What the exercise asks -
When the line containing "Toggle situação status of Titulo transaction" is reached, begin reproducing lines exactly and continue through the last line of the records below.

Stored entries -
'''

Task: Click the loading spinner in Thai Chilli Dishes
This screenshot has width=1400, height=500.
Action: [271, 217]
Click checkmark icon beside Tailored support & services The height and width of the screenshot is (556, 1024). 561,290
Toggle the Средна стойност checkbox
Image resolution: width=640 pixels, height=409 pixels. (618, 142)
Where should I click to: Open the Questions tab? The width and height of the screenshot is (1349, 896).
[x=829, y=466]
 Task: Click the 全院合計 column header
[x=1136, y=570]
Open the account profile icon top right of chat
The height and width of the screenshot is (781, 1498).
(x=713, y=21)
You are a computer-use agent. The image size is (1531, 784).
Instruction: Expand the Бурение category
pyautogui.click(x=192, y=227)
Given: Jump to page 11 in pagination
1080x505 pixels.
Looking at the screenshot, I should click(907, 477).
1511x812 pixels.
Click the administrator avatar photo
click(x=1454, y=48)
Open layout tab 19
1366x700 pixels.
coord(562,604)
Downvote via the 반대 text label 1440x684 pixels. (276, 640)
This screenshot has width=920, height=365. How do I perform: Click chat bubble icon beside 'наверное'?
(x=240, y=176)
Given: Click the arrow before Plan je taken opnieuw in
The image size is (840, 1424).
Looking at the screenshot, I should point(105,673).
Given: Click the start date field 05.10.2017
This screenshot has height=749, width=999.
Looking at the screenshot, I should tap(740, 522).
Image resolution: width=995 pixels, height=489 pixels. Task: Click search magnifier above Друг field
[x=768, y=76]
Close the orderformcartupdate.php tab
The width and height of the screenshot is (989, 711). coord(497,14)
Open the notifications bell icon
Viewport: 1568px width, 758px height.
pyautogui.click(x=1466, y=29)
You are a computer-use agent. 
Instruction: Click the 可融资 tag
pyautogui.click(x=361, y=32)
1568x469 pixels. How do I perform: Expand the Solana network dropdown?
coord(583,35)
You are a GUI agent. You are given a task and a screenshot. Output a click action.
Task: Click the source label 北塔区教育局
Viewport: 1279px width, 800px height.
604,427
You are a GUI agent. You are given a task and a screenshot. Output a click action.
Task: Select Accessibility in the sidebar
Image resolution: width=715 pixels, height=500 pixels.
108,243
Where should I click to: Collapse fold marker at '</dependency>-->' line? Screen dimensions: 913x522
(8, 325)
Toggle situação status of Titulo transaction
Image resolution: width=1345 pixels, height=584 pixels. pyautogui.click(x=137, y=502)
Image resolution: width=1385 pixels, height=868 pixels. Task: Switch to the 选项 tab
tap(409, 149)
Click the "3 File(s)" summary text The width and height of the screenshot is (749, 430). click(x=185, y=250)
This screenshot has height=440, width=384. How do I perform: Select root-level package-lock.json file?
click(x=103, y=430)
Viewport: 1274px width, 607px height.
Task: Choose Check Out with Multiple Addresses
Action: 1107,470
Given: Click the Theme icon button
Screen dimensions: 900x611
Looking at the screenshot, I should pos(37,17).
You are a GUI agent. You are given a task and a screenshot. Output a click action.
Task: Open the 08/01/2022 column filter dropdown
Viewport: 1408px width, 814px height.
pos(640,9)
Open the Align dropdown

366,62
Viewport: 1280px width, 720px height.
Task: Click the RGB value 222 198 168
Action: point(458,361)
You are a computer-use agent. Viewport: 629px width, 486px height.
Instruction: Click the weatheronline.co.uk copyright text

'''

Answer below -
Toggle situação status of Titulo transaction
Image resolution: width=1345 pixels, height=584 pixels. pyautogui.click(x=137, y=502)
Image resolution: width=1385 pixels, height=868 pixels. Task: Switch to the 选项 tab
tap(409, 149)
Click the "3 File(s)" summary text The width and height of the screenshot is (749, 430). click(x=185, y=250)
This screenshot has height=440, width=384. How do I perform: Select root-level package-lock.json file?
click(x=103, y=430)
Viewport: 1274px width, 607px height.
Task: Choose Check Out with Multiple Addresses
Action: 1107,470
Given: Click the Theme icon button
Screen dimensions: 900x611
Looking at the screenshot, I should pos(37,17).
You are a GUI agent. You are given a task and a screenshot. Output a click action.
Task: Open the 08/01/2022 column filter dropdown
Viewport: 1408px width, 814px height.
pos(640,9)
Open the Align dropdown

366,62
Viewport: 1280px width, 720px height.
Task: Click the RGB value 222 198 168
Action: point(458,361)
You are a computer-use agent. Viewport: 629px width, 486px height.
Instruction: Click the weatheronline.co.uk copyright text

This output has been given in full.